Contents of the free amino acids are in mg/100 g on the basis of dry matter and are expressed as the means ± SD, n = 5. Means with different superscript letters in the same row are significantly different.

BAA: bitter amino acid; SAA: sweet amino acids; UAA: umami amino acids.

Asp and Glu are important contributors to the umami flavor. Meanwhile, Cys is the origin of S‐containing compounds (Qi, Liu, Zhou, & Xu, 2017). In this study, only Lys was present at levels above its taste threshold (50 mg/100 g). However, free amino acids have strong impacts on taste even when present in low concentrations because of their low taste threshold values. At low concentrations, certain free amino acids would have a synergistic effect on the umami taste. Likewise, the sweet amino acids synergistically interact with IMP, a contributor to the umami flavor, and as a result, the sweetness is increased by the presence of IMP (Kawai, Okiyama, & Ueda, 2002).

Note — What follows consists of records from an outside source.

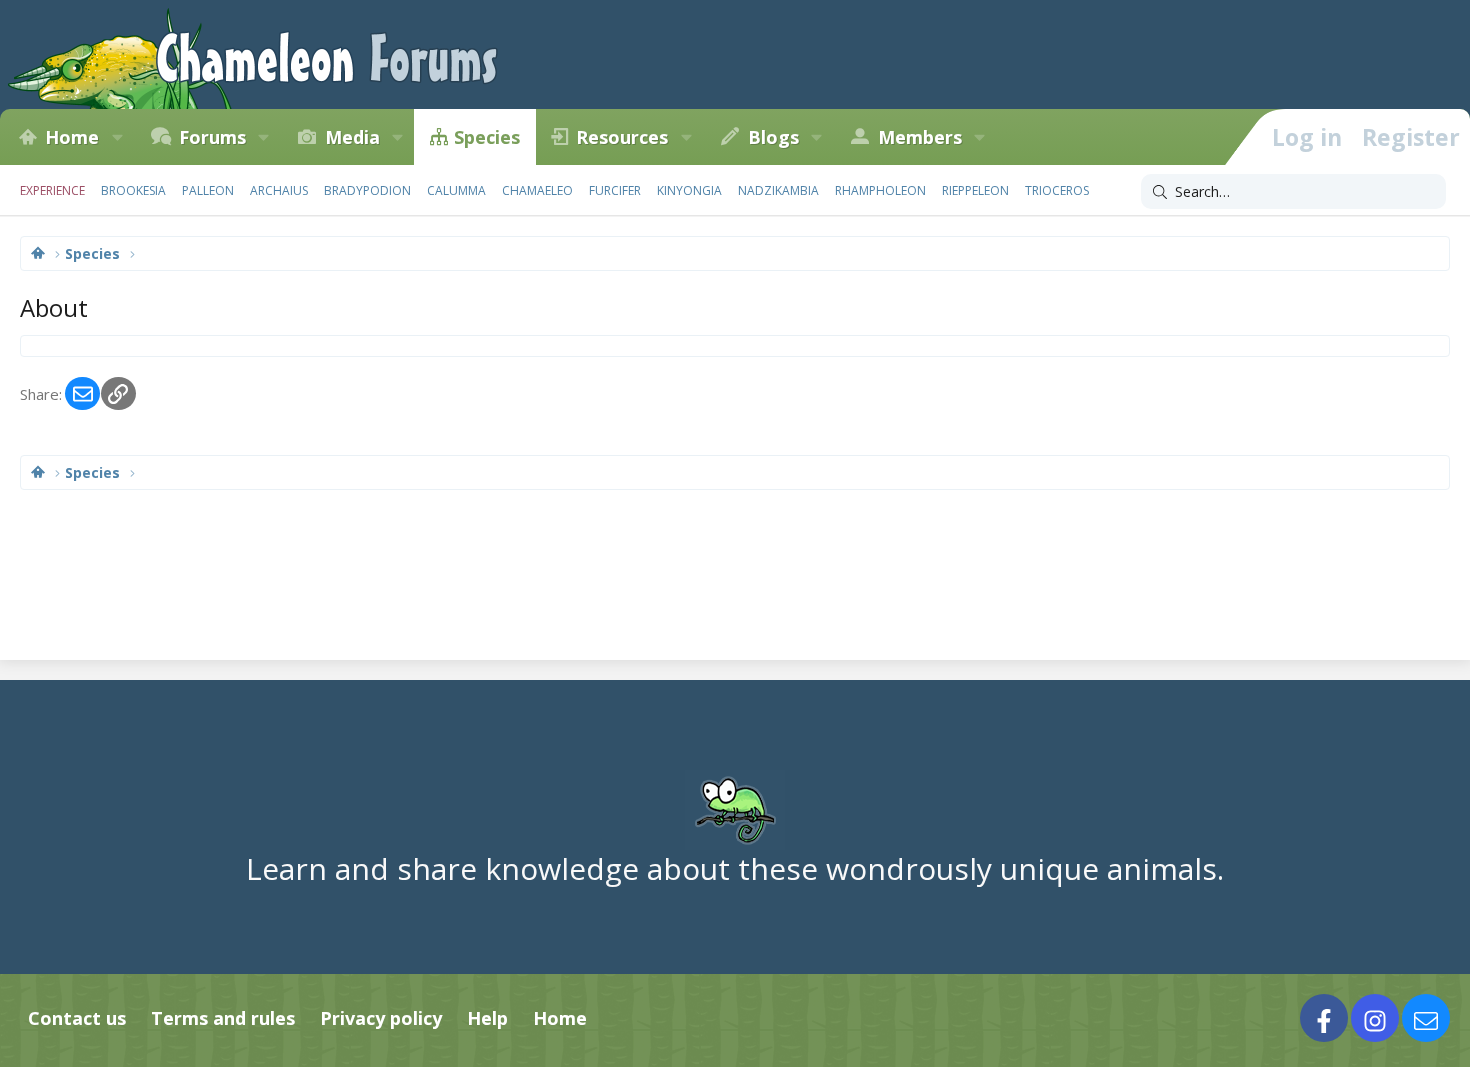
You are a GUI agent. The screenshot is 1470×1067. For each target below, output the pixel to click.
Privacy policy (381, 1018)
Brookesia (133, 190)
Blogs (773, 137)
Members (920, 137)
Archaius (279, 190)
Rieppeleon (975, 190)
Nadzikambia (778, 190)
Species (487, 137)
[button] (117, 137)
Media (352, 137)
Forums (212, 137)
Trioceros (1057, 190)
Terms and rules (223, 1018)
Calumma (456, 190)
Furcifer (615, 190)
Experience (52, 190)
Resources (622, 137)
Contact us (77, 1018)
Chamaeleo (537, 190)
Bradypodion (367, 190)
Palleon (208, 190)
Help (487, 1018)
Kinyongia (689, 190)
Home (72, 137)
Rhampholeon (880, 190)
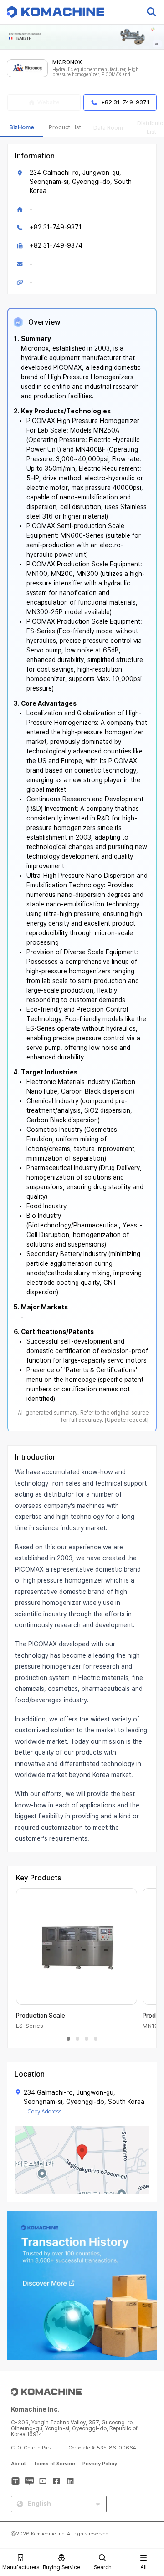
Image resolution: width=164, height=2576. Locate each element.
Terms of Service (54, 2464)
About (18, 2464)
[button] (147, 2498)
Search (103, 2567)
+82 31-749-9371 (56, 227)
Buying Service (61, 2567)
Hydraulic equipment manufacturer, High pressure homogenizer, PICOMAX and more (95, 72)
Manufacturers (20, 2567)
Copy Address (44, 2111)
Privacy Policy (99, 2464)
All (143, 2567)
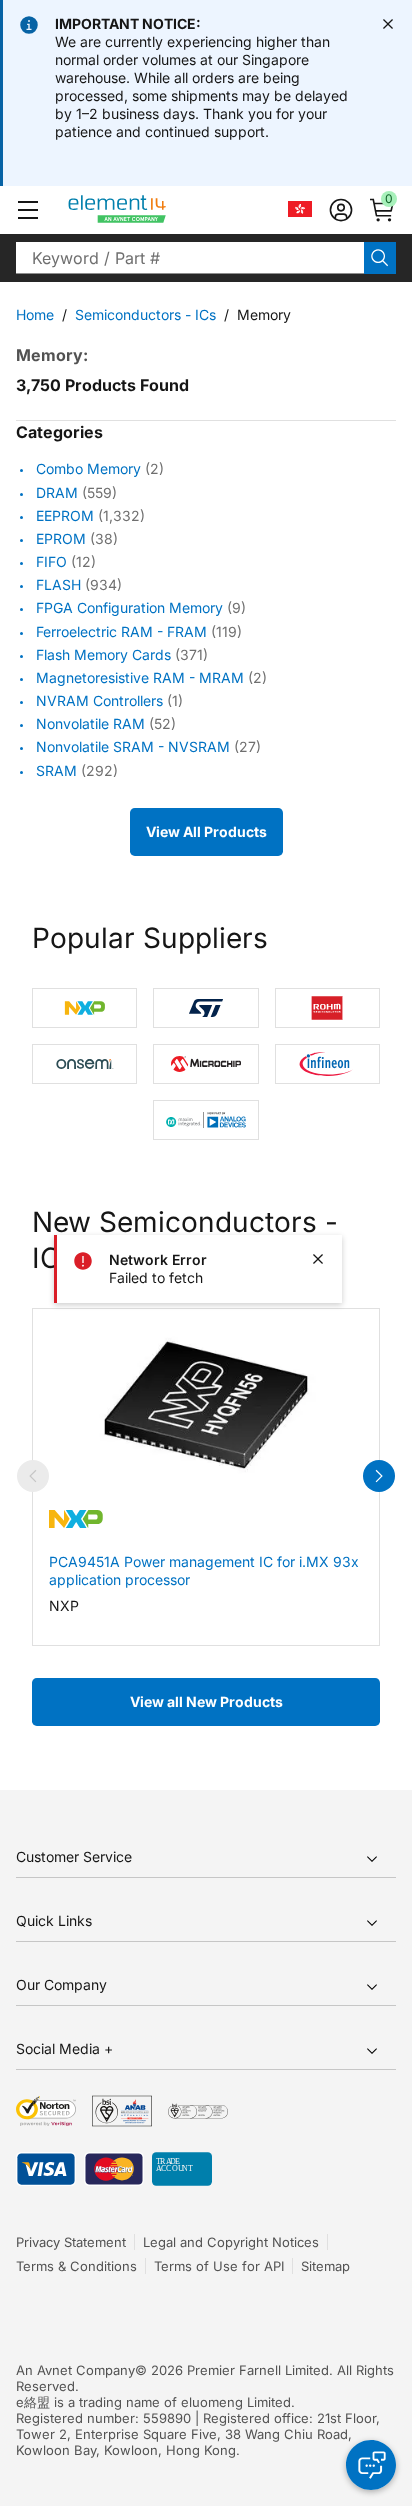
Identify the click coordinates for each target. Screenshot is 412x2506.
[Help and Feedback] (371, 2465)
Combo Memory (88, 469)
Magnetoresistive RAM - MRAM (140, 677)
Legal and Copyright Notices (231, 2242)
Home (35, 314)
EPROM (61, 538)
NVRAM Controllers (99, 700)
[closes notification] (388, 24)
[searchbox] (190, 258)
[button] (28, 210)
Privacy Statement (71, 2242)
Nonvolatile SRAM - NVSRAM (133, 747)
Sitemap (325, 2266)
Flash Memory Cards (103, 654)
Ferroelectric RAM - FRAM (121, 631)
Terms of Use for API (219, 2266)
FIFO (51, 561)
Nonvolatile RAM (90, 723)
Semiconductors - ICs (145, 314)
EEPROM (65, 515)
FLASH (58, 584)
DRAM (57, 492)
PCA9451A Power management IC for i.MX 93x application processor (204, 1570)
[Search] (380, 258)
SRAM (56, 770)
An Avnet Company (75, 2370)
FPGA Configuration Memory (129, 608)
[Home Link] (154, 210)
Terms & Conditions (76, 2266)
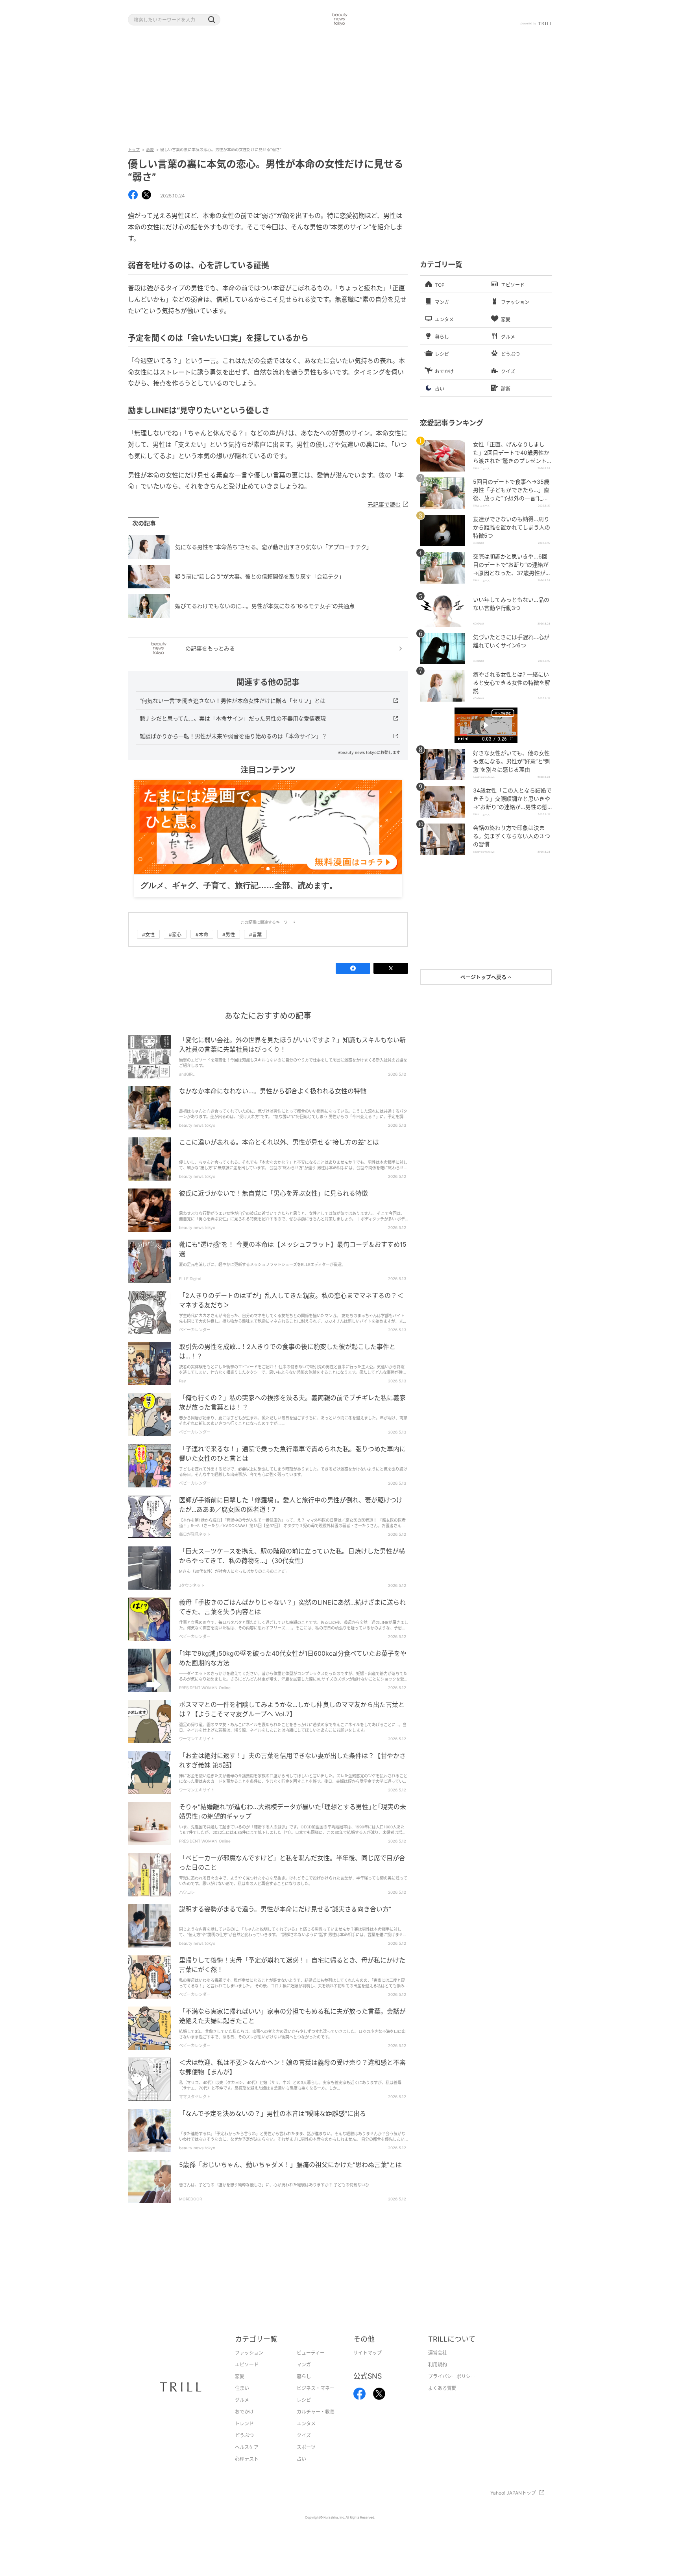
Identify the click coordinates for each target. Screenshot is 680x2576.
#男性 (228, 935)
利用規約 (437, 2365)
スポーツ (306, 2447)
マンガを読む (503, 713)
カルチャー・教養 (315, 2412)
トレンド (244, 2424)
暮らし (304, 2376)
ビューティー (311, 2353)
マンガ (304, 2365)
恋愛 (150, 149)
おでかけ (244, 2412)
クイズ (304, 2435)
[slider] (486, 734)
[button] (211, 19)
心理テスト (247, 2459)
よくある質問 (442, 2388)
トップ (134, 149)
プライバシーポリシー (451, 2376)
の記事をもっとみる (210, 648)
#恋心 (175, 935)
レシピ (304, 2400)
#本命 (202, 935)
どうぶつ (244, 2435)
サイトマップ (367, 2353)
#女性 (148, 935)
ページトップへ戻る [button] (484, 977)
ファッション (249, 2353)
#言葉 (255, 935)
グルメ (242, 2400)
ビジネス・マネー (315, 2388)
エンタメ (306, 2424)
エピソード (247, 2365)
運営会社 (437, 2353)
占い (301, 2459)
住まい (242, 2388)
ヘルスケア (247, 2447)
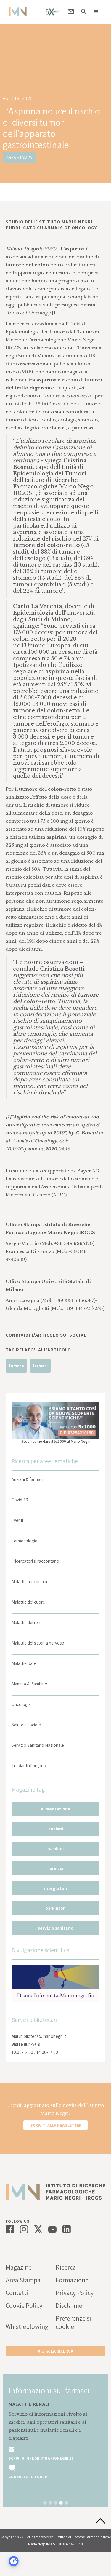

The balance between the formation and degradation of free amino acids ultimately controls their contents. Increases in the contents of free amino acids are primarily due to the activity of aminopeptidases, which decompose protein and peptides, while decreases are principally related to the formation of volatile components from free amino acids. Studies on cooked duck and ham showed that Glu and Ala were the most abundant free amino acids, and they were generally present at concentrations above 100 mg/100 g (Liu et al., 2007; Martın, Antequera, Ventanas, Benıtez‐Donoso, & Córdoba, 2001). A number of studies have reported increases in the contents of free amino acids during postmortem conditioning, which substantially impact the flavor (Calkins & Hodgen, 2007; Koutsidis et al., 2008). In beef broth, the elevated amounts of Glu, Asp, Lys, and Met after conditioning great enhanced its flavor (Pereira‐Lima, Ordoñez, García de Fernando, & Cambero, 2000). The significant development of taste intensity in salted meat is correlated with the increase in the content of free amino acids during aging (Rabie, Simon‐Sarkadi, Siliha, El‐seedy, & El Badawy, 2009). In this study, the concentrations of Glu and Ala were below their taste thresholds (30 mg/100 g and 60 mg/100 g, respectively). This difference might be due to the different cooking processes and low handling temperature throughout the processes.

CONCLUSIONS

The storage time for raw chicken before cooking impacted the texture and taste‐active compounds of soft‐boiled chicken. Chilled treatments resulted in similar texture and taste parameters as those observed when using chickens stored hot‐fresh for 4 hr. Even though chickens that were stored hot‐fresh for 1 hr had the highest IMP and L* values, the treatment resulted in a less desirable texture than was achieved with chilled treatments. In other words, chickens that were stored hot‐fresh for 1 hr might afford dishes with slightly more “umami” taste but with poorer mouth‐feel. Therefore, this study showed that it is feasible to use chilled yellow‐feathered carcasses to prepare soft‐boiled chicken that is similar in texture and taste‐active compounds to what can be achieved by using freshly slaughtered (hot fresh) chicken. In addition, for the industrial production of soft‐boiled chicken, the chilled chicken can be used to prepare the dish on a large scale and promote the commercial production of this dish.

CONFLICT OF INTEREST

The authors declare that they do not have any conflict of interest.

ETHICAL STATEMENT

This study does not involve any human or animal testing.